§ SHORT PROBLEM 1: Retype the stretch of the listing from the line containing "Task: Click the default" through the line containing "Action: click(x=80, y=25)", keeping every line unchanged.

§ TEXT SHOWN:
You must have something wired wrong. A "no-load" volume control can't work. ;)
 
Re: No Load Pot for Volume?

Hmmmm....are you sure?

So, a tone pot works by resisting the highs from going to ground (the cap acting as a high-pass filter). So, if the tone is on 9 (let's say 240k), there is 240k of resistance. If it is clicked to 10, there in infinite resistance and none of the highs bleed to ground.

A volume pot works the same way (I think). It resists the entire signal from bleeding to ground. So, when it is on 9, there is 240k worth of resistance, and only a little bit goes to ground. In contrast, when the volume is on 0, there is no resistance, and all of the signal goes to ground. If it is turned to 10, there is infinite resistance, and none of the signal goes to ground -- it's as if you've bypassed the volume pot altogether.
 
Re: No Load Pot for Volume?

MattPete said:
Hmmmm....are you sure?

So, a tone pot works by resisting the highs from going to ground (the cap acting as a high-pass filter). So, if the tone is on 9 (let's say 240k), there is 240k of resistance. If it is clicked to 10, there in infinite resistance and none of the highs bleed to ground.
Click to expand...

Generally, a tone pot is wired up by running an additional hot wire to it, so that it can bleed some highs off to ground via the capacitor. With a no load pot, clicking to 10 disconnects the wiper, and hence no signal is bled off. However, because the signal doesn't pass through the tone pot, all you've done is taken the pot out of the chain without holding it up. A rough explanation, but I think that's it. Sort of :laugh2:

Futhermore, wouldn't infinite resistence, theoretically, mean no signal makes it through?
 
Re: No Load Pot for Volume?

§ EXERCISE INPUTS:
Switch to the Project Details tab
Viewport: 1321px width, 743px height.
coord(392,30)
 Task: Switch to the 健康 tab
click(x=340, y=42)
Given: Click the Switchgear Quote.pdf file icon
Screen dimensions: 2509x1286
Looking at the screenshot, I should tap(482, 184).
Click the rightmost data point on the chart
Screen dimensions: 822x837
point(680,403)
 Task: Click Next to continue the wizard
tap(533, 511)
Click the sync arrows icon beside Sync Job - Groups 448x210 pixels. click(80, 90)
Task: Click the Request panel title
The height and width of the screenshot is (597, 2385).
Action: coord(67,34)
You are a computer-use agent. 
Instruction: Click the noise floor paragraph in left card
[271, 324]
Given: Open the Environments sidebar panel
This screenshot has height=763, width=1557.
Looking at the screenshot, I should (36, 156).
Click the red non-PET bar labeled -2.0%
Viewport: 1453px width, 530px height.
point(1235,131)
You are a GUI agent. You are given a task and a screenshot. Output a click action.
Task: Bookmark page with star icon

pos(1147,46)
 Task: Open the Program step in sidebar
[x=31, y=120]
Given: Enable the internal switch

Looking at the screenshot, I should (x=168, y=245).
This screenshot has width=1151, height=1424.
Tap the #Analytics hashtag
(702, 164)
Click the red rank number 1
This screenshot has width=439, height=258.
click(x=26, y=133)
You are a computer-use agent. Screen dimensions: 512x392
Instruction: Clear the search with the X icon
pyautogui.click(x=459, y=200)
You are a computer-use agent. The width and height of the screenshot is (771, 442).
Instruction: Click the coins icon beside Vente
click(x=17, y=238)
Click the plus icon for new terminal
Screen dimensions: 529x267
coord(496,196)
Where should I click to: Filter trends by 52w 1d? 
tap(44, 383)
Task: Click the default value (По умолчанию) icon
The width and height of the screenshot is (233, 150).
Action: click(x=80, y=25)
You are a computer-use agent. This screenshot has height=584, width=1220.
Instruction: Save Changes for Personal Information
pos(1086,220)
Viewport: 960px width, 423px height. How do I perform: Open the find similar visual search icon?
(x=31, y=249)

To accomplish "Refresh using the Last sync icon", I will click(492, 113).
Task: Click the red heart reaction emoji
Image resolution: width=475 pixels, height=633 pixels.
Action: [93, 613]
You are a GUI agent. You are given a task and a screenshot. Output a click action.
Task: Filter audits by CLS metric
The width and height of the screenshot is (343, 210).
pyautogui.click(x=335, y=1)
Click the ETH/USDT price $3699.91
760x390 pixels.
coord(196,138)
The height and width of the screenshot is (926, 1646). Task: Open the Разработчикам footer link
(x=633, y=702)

§ SHORT PROBLEM 2: Extend the forum thread about using a no-load pot for volume, starting from the point where it stops.

§ EXERCISE RESULT 1:
Task: Click the default value (По умолчанию) icon
The width and height of the screenshot is (233, 150).
Action: click(x=80, y=25)

§ EXERCISE RESULT 2:
Well, when I had mine in it worked as an on/off switch. Any setting below the "10" detent resulted in total silence. When I swapped the No-Load for a regular 250K, it worked perfectly, as a volume control is supposed to.
 
Re: No Load Pot for Volume?

The thing is, a volume pot is wired as a voltage divider, (3 terminals). A tone pot is wired as a rheostat, (2 terminals). So the no-load works for the tone control. If the volume pot has the cut at the "top", you'll have broken the connection to the signal the moment you turn off of the "10" mark. If the broken connection is at the bottom, you'll simply have the the resistance of the pot in series with the signal, acting as a current limiter. (Not a voltage divider.) Since a pickup generates so little current to begin with, even a 500k resistor will barely have any audible affect on the signal. Maybe a little, but not much.
 
Re: No Load Pot for Volume?

SpiderVenom said:
Generally, a tone pot is wired up by running an additional hot wire to it, so that it can bleed some highs off to ground via the capacitor. With a no load pot, clicking to 10 disconnects the wiper, and hence no signal is bled off. However, because the signal doesn't pass through the tone pot, all you've done is taken the pot out of the chain without holding it up. A rough explanation, but I think that's it. Sort of :laugh2:

Futhermore, wouldn't infinite resistence, theoretically, mean no signal makes it through?
Click to expand...

In this case (at least with my [perhaps naiive] logic), is that infinite resistance means that no signal makes it through to ground, which means that 100% of the signal makes it out of the guitar.
 
Re: No Load Pot for Volume?

AshStratWiring2.gif


I believe this is the final wiring diagram that I used for my strat. The only difference, that I am aware of, is that I have a small resistor in series with the capacitor on the volume pot.
 
Re: No Load Pot for Volume?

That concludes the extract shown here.